▶ [DATA SUPPLIED]
┌──

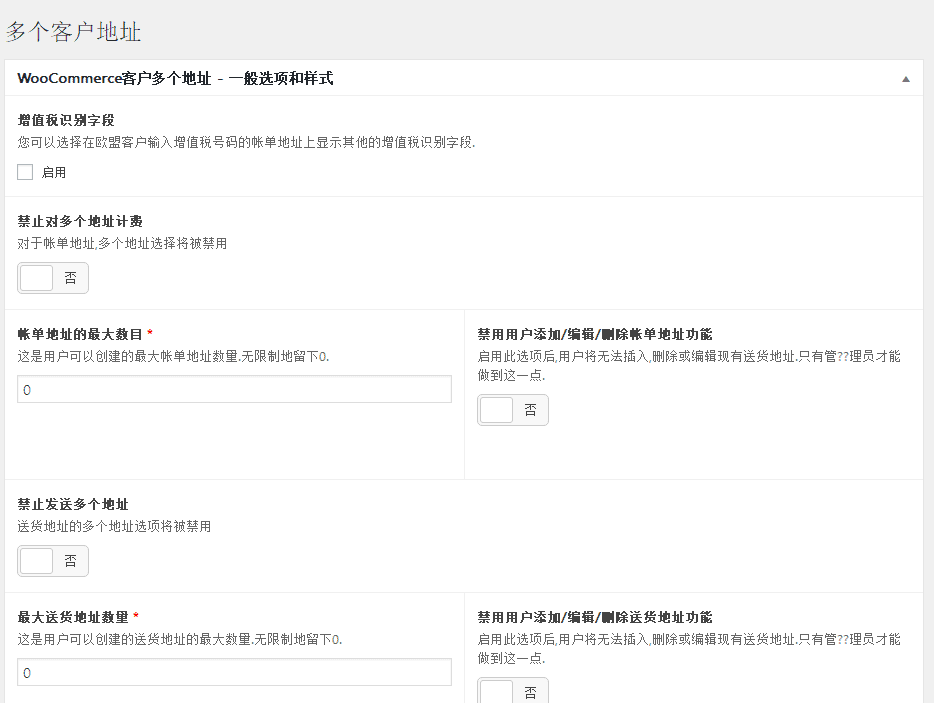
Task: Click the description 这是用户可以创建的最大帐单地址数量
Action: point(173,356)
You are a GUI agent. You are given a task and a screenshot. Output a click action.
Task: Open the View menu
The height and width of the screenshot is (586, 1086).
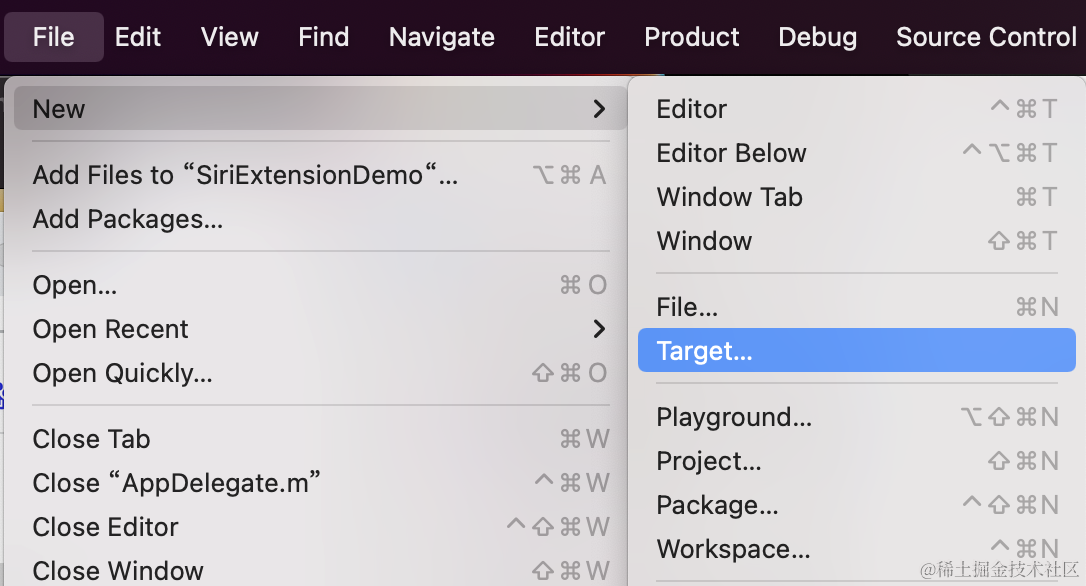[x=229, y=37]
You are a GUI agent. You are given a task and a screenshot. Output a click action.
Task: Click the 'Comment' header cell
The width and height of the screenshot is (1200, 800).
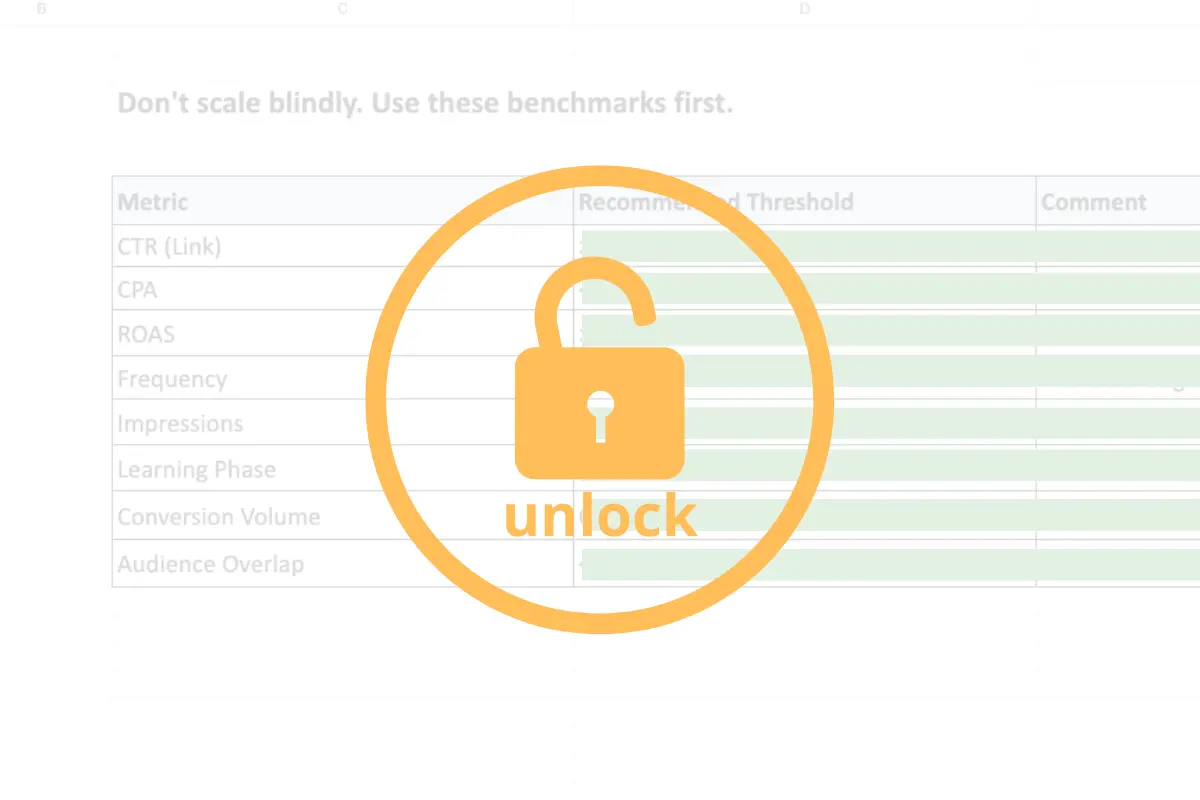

└──

▶ [GOAL OF THE EXERCISE] Give back, exactly and with nothing added, the lines from the line with "The height and" through the final line of the data, both included; leave pictures out.

▶ [WRITTEN ANSWER]
The height and width of the screenshot is (586, 1086).
[x=229, y=37]
You are a GUI agent. You are given a task and a screenshot. Output a click action.
Task: Click the 'Comment' header cell
The width and height of the screenshot is (1200, 800).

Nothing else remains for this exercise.